Over the last 20 years HRT has had a bad name. Articles and badly conducted studies claiming
that it is linked to breast cancer are abundant on the internet and only recently has the tide
started to turn on HRT. Opinions are changing for the better and with the help of celebrities such
as Davina McCall and Kim Cattrall, menopause is openly being spoken about as a stage of life to
really own, rather than endure.
So, let’s look at the risks.
The risk of breast cancer is the same for women on the combined contraceptive pill as it is on
HRT and yet the pill does not get the same negative press that HRT does. If you request the
contraceptive pill, the chances are you will be asked about breast cancer and thrombosis in your
family history, be told to check your breasts (often without any advice on how to do this) and
then be advised of the numerous benefits of the pill that outweigh the risks. The same is true of
HRT – the benefits for a woman struggling with perimenopause or menopause massively
outweigh the risks. And yet many GPs are reluctant to prescribe this treatment, predominantly
due to a lack of understanding in this field. Symptoms that can drastically affect daily life can be
poor sleep, poor concentration and memory, hot flushes, night sweats, vaginal discomfort,
bladder problems such as increased frequency of needing to the loo and recurrent infections,
increased risk of thrush, sexual discomfort, joint pain, anxiety, and lack of confidence, not to
mention changes you are probably unaware of such as reduced bone density. Replacing
oestrogen in the body can make a huge difference to all of these symptoms, with the added
benefit of protecting against osteoporosis and even dementia.

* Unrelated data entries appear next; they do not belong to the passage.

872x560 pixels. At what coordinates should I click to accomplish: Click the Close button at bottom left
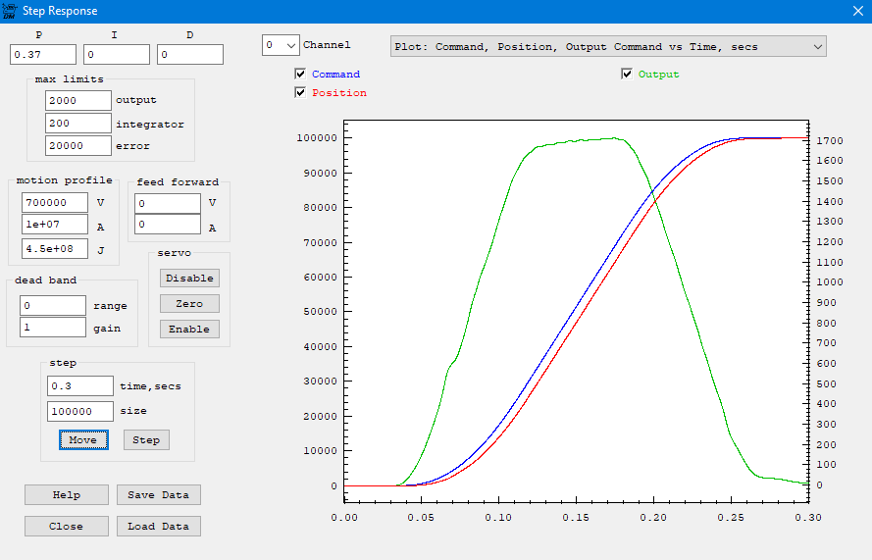(67, 527)
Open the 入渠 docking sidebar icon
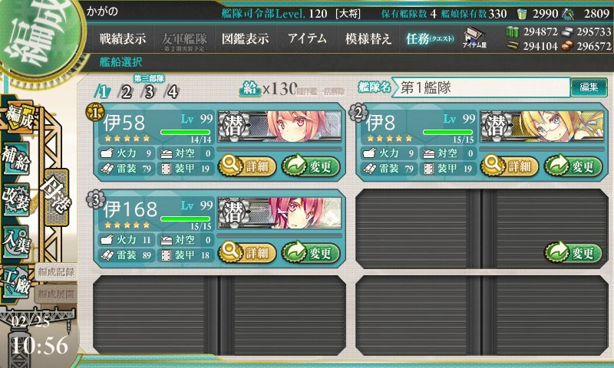 pos(15,242)
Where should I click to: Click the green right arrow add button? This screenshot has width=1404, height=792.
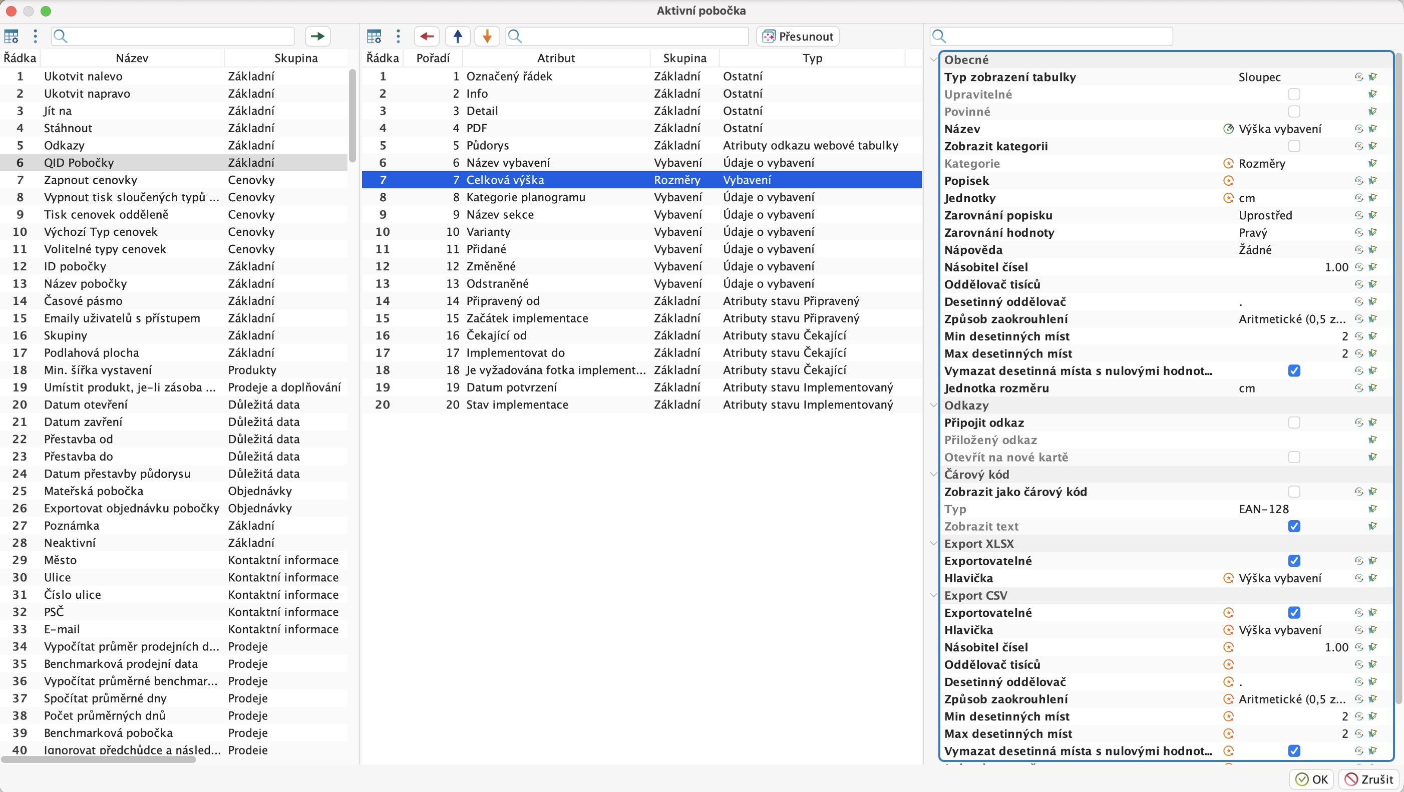coord(317,37)
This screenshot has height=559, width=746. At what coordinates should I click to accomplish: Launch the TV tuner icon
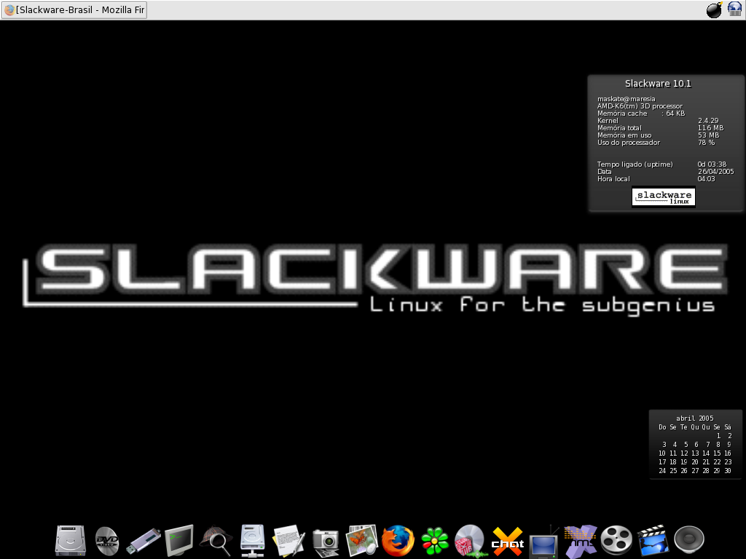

So why are so many women still scared to try it? Opinions of HRT have been negatively affected
for women and health professionals largely by one poorly conducted study – the Women’s Health
Initiative Study. The study looked at HRT in women whose average age was 63. In fact, two thirds
of the study, according to Dr Ginni Mansberg, author of The M Word, were between the ages of
60 and 79. The average age of women experiencing menopause is 51 and perimenopause can
start as early as 10 years before this, so the ages of the sample of women used were entirely
inappropriate to give accurate results. In addition, the study only looked at older methods of HRT
known as synthetic progestogen. It did not consider the risks of micronised progesterone at all
which is known to be far safer in relation to breast cancer. In fact, during the first five years of
taking it, there is no increased risk of breast cancer at all.
It is true that some HRT can slightly increase the risk of breast cancer but drinking two glasses of
wine a day carries an even higher risk and being obese with a BMI of 30 or more raises your risk
of breast cancer six times more than HRT. On the flip side, exercising for two to three hours or
more each week actually reduces the risk of breast cancer. As is always the case when discussing
health, a lifestyle that helps to maintain a sensible weight and that includes a variety of exercise
is paramount in preventing many illnesses and diseases. When it comes to breast cancer, these
are the two most important factors and ones that we can all achieve.
If you are struggling with menopause or perimenopause symptoms (which, for some women can
start as early as their late thirties), please seek help. HRT is not something to be afraid of,
especially with today’s refined versions that are body identical and carry less risks than previous
methods of HRT. Since we are all living longer now, around half of a woman’s lifetime may be
affected by reduced oestrogen levels. Some women will find they notice no changes at all but for
the 75% of those who do, please don’t suffer in silence.